Finely branching forms of stony corals are also common in calmer areas, as are those corals that have relatively thin, leafy or wall-shaped skeletons, which could also be decimated in higher-energy environments.
Flexible Corals
Then there are the flexible corals. Just as some species can change forms with increasing depth, many corals such as the cat’s paw (Pocillopora) are just as well known for their ability to change form in response to wave energy. Colonies in high-energy areas are found with relatively few but very heavy branches, while colonies of the same species from calmer areas have much thinner, more numerous branches. There are also intermediates, which live in areas of moderate current.
Other Factors
There are numerous combinations of these environmental conditions that affect what will live where and exactly what it will look like, as there can be corals in deep and calm waters, shallow and calm waters, shallow and rough waters, etc. There are also a few other factors, such as what types of coral predators are found in different areas, how often an area is hit by major storms (like typhoons), and how clear or murky the waters may get due to suspended sediments.
However, with the information you have now you should nevertheless be able to look at a stony coral and have a basic understanding of why it looks the way it does, and maybe even the type of environment it came from.

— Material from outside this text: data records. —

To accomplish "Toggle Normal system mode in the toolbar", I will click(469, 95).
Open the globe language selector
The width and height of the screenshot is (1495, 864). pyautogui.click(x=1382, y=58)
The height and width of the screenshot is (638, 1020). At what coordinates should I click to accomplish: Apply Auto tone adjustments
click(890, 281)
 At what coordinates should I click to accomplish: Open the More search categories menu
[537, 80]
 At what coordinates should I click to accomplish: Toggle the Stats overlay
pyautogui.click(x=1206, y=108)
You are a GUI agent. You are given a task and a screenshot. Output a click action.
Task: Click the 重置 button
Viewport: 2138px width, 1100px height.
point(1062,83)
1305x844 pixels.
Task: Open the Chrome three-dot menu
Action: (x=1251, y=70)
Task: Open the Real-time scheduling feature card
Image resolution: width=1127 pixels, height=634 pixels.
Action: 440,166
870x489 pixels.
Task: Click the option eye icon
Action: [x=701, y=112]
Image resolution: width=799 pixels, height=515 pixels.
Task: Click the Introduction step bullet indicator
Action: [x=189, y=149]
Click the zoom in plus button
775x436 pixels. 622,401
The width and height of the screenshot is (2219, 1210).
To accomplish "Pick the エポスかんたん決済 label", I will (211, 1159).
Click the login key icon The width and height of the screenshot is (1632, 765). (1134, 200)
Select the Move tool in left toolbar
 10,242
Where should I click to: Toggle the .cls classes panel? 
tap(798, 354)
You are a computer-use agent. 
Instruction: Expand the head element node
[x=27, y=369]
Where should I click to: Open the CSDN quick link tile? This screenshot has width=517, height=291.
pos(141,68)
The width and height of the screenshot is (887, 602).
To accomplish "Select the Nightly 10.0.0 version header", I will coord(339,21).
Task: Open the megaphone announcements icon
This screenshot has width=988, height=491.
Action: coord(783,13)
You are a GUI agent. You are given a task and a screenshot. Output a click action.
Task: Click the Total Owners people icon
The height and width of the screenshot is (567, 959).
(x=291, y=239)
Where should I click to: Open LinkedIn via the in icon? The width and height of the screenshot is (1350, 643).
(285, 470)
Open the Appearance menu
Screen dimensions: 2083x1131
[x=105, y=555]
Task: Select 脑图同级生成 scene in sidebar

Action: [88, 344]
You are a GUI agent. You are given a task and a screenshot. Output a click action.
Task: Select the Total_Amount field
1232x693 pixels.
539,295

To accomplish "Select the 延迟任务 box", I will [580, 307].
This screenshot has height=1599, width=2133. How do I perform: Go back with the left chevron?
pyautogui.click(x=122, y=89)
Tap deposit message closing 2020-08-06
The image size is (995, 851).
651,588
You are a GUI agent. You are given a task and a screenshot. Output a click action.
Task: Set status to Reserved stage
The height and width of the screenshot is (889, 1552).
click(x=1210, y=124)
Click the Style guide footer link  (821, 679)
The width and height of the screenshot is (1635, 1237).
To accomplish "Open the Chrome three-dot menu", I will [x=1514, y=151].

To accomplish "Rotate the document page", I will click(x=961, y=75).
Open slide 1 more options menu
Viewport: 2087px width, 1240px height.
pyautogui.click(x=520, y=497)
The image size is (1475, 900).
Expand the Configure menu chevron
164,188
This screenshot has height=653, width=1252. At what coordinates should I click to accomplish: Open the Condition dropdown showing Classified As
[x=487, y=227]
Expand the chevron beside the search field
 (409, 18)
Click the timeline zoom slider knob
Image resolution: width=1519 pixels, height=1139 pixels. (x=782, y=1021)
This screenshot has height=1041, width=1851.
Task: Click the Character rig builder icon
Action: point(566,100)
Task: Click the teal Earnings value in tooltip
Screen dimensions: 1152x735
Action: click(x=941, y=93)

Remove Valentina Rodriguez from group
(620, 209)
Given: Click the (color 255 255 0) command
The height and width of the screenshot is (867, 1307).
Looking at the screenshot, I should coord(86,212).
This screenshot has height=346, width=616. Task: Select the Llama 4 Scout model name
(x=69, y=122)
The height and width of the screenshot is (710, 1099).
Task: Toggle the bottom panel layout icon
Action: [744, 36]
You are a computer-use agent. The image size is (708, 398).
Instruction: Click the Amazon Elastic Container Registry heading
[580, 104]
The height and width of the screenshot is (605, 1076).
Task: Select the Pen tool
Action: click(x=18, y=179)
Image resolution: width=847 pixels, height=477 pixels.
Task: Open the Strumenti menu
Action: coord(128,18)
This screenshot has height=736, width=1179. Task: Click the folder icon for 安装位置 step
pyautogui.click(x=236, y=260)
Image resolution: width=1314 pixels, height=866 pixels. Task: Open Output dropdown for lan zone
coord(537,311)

Keep in mind that this knowledge can be useful when trying to figure out where to place a coral in a reef aquarium. For example, corals that are boulder-shaped will thrive if they receive light from all directions, while those that are flattened in form will only need light from directly above.
Colonies with heavier branches are built for life in strong currents; those with fine branches are built for less current; and colonial or solitary types that have large, fleshy bodies prefer even weaker currents. By taking these sorts of observations into consideration and thinking about what you see, you can keep your corals in the best location and under the best conditions, in turn increasing your chances of success.